2.3 Tests and characterization

All sintered bulks were low temperature annealed at 340 ℃ for 1 h before mechanical properties tests and other characterizations. The density of composites was measured by Archimedes method using a precision analytical balance (BS 224B, Sartorius, Germany)while the Brinell Hardness was measured with a load of 250 kg and holding for 15 s (HB-3000, Fangyuan Testing Machine, China). The elastic modulus of composites was measured by impulse excitation of vibration (IET-01, ZhuoSheng Detection Instrument,China) using 3 mm × 4 mm × 36 mm samples. The room temperature tensile strength tests were conducted using a universal electronic mechanical tester (5569,Instron, USA), of which the displacement speed of the clamp is 0.5 mm/min, and the strain was measured using a capacitance extensometer. The surface of the tensile samples (Fig.1) was polished by sandpapers to eliminate wire-cutting marks before testing. A laser particle size analyzer (Masterizer 2000, Marven Panalytical, the UK) was used to measure the size of particles using deionized water as a dispersant. All the tests were repeated at least three times.

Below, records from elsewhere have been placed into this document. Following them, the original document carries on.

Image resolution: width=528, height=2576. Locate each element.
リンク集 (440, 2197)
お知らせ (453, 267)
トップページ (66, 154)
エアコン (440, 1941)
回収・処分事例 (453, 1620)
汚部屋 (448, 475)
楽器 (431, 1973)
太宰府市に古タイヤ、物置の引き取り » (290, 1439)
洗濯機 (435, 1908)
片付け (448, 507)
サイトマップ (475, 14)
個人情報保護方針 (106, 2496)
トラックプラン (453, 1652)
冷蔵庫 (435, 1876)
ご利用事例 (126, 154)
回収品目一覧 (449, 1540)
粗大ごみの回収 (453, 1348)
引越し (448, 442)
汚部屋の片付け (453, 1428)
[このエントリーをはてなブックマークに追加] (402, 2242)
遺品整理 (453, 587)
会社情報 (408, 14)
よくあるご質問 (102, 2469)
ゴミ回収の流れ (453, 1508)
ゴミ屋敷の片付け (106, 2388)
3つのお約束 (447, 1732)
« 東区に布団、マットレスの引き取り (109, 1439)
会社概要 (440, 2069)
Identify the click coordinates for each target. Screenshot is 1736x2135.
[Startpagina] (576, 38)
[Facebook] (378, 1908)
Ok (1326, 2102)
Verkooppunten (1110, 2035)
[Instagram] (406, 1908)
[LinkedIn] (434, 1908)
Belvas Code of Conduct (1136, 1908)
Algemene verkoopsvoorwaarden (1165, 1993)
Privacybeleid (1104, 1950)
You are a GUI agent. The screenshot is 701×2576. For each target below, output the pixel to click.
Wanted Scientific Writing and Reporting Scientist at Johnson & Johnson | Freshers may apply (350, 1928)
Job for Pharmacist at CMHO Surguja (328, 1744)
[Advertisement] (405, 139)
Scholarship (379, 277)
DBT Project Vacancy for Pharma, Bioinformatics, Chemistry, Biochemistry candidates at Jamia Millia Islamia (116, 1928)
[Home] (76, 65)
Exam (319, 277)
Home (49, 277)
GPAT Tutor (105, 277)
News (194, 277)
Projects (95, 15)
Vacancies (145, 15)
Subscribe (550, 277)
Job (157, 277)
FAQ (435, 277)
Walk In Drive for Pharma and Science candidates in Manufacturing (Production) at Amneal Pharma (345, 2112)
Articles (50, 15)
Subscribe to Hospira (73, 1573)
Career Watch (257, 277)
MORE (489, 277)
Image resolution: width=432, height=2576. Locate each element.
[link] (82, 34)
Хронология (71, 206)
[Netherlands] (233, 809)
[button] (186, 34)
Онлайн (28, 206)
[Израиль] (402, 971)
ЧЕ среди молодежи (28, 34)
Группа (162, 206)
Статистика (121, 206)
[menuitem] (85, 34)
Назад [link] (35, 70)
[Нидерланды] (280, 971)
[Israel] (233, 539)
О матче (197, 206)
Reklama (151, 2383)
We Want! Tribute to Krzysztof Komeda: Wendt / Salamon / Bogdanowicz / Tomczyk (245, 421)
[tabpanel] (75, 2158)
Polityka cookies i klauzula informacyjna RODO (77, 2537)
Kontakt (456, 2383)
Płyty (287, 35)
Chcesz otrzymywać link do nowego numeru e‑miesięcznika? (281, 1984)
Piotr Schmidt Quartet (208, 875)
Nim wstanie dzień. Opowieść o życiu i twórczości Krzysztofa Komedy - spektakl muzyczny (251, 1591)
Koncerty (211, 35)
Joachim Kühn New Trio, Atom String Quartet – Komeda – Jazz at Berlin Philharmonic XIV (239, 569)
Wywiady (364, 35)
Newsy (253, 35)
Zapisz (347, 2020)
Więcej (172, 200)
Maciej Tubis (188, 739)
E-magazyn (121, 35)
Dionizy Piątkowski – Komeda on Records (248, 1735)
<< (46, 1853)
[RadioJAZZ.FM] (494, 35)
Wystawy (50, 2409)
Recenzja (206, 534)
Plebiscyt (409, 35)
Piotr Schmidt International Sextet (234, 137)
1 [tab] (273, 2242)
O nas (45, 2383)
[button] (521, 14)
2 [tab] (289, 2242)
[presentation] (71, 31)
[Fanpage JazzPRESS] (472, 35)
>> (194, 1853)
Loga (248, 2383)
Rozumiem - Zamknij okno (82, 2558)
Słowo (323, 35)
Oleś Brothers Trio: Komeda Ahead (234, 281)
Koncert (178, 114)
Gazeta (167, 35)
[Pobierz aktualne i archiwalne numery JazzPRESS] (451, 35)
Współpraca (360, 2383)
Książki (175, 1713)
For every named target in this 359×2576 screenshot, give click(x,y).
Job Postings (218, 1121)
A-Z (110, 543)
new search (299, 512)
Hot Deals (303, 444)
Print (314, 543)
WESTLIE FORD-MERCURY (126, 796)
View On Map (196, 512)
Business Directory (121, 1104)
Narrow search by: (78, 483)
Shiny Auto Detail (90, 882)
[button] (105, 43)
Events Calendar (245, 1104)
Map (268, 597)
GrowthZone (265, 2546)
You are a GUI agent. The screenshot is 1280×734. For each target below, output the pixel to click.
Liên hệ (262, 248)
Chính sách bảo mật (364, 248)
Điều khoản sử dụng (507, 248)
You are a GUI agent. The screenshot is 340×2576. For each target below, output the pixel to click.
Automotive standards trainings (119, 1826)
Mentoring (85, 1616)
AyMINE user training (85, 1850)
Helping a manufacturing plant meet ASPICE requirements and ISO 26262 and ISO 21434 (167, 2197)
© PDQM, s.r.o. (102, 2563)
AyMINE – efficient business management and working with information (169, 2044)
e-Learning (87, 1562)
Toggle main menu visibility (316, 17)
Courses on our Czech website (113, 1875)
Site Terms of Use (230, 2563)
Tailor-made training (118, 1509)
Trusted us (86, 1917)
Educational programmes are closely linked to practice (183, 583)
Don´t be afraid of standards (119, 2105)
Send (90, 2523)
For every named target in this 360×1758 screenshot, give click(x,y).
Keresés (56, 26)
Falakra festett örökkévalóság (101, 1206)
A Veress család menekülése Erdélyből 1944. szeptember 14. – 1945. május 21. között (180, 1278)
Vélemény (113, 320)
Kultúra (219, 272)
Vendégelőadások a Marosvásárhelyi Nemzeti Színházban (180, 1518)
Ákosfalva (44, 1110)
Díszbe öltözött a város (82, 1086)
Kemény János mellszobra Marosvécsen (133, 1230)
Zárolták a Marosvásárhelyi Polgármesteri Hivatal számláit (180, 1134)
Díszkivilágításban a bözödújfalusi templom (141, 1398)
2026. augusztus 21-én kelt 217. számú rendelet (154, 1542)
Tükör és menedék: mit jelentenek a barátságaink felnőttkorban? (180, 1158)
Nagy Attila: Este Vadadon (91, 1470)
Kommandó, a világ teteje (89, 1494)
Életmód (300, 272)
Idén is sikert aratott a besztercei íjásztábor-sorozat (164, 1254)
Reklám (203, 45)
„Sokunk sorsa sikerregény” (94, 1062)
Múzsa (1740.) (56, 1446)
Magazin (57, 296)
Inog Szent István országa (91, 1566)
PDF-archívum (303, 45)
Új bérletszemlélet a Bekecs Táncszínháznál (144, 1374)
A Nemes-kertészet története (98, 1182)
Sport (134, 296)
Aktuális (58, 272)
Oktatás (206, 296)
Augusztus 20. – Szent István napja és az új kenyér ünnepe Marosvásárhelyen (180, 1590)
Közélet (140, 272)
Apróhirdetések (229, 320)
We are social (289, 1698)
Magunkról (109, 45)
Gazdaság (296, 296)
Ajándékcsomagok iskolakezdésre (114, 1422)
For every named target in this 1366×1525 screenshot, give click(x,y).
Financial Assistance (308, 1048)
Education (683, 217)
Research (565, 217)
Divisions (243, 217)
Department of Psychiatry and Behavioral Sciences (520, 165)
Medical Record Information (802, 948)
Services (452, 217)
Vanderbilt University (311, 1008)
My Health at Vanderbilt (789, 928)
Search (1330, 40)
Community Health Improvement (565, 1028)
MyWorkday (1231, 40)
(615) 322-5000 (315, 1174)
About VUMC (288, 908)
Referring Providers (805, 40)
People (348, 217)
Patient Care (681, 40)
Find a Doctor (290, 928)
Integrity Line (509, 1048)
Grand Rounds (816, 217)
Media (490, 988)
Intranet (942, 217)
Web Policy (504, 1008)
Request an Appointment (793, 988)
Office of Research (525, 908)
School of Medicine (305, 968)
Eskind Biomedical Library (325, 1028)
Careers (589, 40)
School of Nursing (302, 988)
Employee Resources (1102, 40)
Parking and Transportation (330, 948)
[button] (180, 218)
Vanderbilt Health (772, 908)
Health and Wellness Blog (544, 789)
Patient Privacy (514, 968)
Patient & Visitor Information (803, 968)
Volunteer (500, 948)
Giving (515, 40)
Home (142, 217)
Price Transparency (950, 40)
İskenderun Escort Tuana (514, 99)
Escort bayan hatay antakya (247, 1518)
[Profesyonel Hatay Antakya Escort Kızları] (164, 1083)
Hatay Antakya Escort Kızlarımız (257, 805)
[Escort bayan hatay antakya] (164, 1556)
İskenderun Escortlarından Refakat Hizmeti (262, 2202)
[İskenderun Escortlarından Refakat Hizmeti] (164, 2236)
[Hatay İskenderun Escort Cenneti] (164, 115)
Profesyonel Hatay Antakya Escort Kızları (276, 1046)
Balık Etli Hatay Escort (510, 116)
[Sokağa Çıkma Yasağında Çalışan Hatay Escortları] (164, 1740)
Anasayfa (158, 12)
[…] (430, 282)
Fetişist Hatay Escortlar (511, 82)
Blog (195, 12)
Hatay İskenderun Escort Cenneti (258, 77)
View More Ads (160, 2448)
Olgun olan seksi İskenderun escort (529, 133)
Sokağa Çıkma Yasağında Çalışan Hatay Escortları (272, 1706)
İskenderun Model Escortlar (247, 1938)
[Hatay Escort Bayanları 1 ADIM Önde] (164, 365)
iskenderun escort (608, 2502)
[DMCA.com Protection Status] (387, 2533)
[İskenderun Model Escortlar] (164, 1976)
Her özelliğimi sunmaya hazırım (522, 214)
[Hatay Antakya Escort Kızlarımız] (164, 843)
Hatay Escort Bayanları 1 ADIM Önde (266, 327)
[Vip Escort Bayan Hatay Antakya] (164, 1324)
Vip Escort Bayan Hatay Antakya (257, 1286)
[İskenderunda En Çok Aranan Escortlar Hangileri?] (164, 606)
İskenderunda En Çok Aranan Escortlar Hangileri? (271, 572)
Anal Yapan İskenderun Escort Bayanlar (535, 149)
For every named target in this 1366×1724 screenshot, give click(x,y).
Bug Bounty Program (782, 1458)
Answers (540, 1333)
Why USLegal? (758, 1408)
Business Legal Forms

Phase analysis was carried out on a diffractometer(X’PERT, Panalytical, Dutch) with Cu Kα radiation and the spectra were collected in the range of 10°-90°(2θ) and a scanning speed of 6°/min. The morphology observation and elemental analyses were conducted on a field emission scanning electron microscope(SUPRA65, ZEISS, Germany) equipped with an energy dispersive spectrometer (EDS, Oxford, the UK).Additionally, metallographic samples were polished with sandpapers and chromium oxide turbid liquid.Further microstructure analysis was conducted on a transmission electron microscope. The sample was manually thinned to less than 40 μm and then etched by an ion beam milling machine (Gatan 695, the USA).

3 Results and discussion

3.1 Microstructure and phase constituent

3.1.1 AlSiTiCrNiCu particles

The XRD results of the AST powders with different milling times are shown in Fig.2(a). It can be found that the diffraction peaks of all composing elements were clearly distinguished at 0 h. However,after 10 h of milling, most of the initial peaks had weakened or disappeared and a significant broadening of the major peak (2θ≈ 44°) took place and shifted to a lower angle, indicating the lattice expansion and the gradual formation of the solid solution phase[19,20],which could be observed in Fig.2(b) showing the enlarged image of the selected area in Fig.2(a). In addition, the characteristic peaks of Cu (2θ≈ 43°)and Ni (2θ≈ 52°) had almost completely disappeared,while the intensity of Al peaks (2θ≈ 38°) reduced observably, illustrating the Cu and Ni elements firstly dissolved into the lattice of the system followed by Al,which was due to the severe deformation enhanced diffusion[21,22]. The earlier dissolution of Al, Cu, and Ni elements can be explained by the higher diffusion coefficients of Al and Cu due to the lower melting points[20]. Furthermore, the lower value of the mixed enthalpy of Cu with other alloying elements is also the reason for its earlier alloying, and the ability to form an infinite solid solution with Cu allowing the Ni element to be alloyed earlier[23].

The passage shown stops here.